The Amazon Web Services, a subsidiary of Amazon - one of Nvidia's biggest customers - are producing their own chips which are increasingly competing with Nvidia.
Google, in particular, has gained attention from some of Nvidia’s largest customers, such as Meta, which is closely working with Google to bridge one of the most significant software gaps between Google’s and Nvidia's AI chip offerings.
Microsoft stated that alongside the new "Maia" chip, it will provide a suite of software tools for programming it.
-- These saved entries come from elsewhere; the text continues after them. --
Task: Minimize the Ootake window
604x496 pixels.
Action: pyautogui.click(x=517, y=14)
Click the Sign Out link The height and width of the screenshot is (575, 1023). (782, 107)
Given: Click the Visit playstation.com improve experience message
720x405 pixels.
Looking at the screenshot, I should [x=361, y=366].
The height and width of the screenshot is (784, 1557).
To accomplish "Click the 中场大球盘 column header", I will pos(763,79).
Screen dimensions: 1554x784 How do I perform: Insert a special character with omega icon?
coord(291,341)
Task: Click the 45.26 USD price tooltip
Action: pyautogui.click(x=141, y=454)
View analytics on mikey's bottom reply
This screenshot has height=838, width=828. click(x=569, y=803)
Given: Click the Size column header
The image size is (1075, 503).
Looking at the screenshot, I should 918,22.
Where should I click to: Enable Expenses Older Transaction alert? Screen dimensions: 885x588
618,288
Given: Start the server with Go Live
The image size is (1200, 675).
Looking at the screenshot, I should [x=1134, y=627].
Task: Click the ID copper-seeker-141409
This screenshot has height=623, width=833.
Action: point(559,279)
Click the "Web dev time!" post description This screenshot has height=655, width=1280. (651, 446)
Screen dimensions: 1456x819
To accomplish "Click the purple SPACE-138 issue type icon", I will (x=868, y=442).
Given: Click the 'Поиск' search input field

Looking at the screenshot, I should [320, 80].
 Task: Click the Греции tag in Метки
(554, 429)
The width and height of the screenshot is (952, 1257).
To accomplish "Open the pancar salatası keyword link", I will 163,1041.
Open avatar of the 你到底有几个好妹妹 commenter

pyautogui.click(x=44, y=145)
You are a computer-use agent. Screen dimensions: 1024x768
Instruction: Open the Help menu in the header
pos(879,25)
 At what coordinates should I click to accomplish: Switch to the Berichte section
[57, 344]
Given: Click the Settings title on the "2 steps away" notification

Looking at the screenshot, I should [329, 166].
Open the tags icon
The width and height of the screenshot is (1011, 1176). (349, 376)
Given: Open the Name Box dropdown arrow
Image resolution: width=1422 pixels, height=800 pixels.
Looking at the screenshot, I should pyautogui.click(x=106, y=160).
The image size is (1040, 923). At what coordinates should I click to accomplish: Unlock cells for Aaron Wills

This includes "Triton", an open-source software tool heavily contributed to by OpenAI - the developers of ChatGPT - performing the same roles as Nvidia's "Cuda", which many Wall Street analysts say is Nvidia’s biggest competitive edge.
As is the case with Nvidia's upcoming flagship chips "Vera Rubin", introduced earlier this month, Microsoft’s "Maia 200" chip is manufactured by Taiwan Semiconductor Manufacturing Company using 3-nanometer chip manufacturing technology, and will utilize high bandwidth memory chips, although from an older and slower generation than Nvidia’s upcoming chips.
However, Microsoft has also drawn inspiration from the strategies of some of Nvidia’s rising competitors, equipping the "Maia 200" chip with a large amount of what is known as "SRAM", a type of memory that offers speed advantages for chatbots and other AI systems when receiving requests from a large number of users.
Cerebras Systems, which recently entered into a $10 billion deal with OpenAI for providing the computational power, relies heavily on this technology, as does Groq, a start-up that secured a technology licensing deal reported to be worth $20 billion with Nvidia.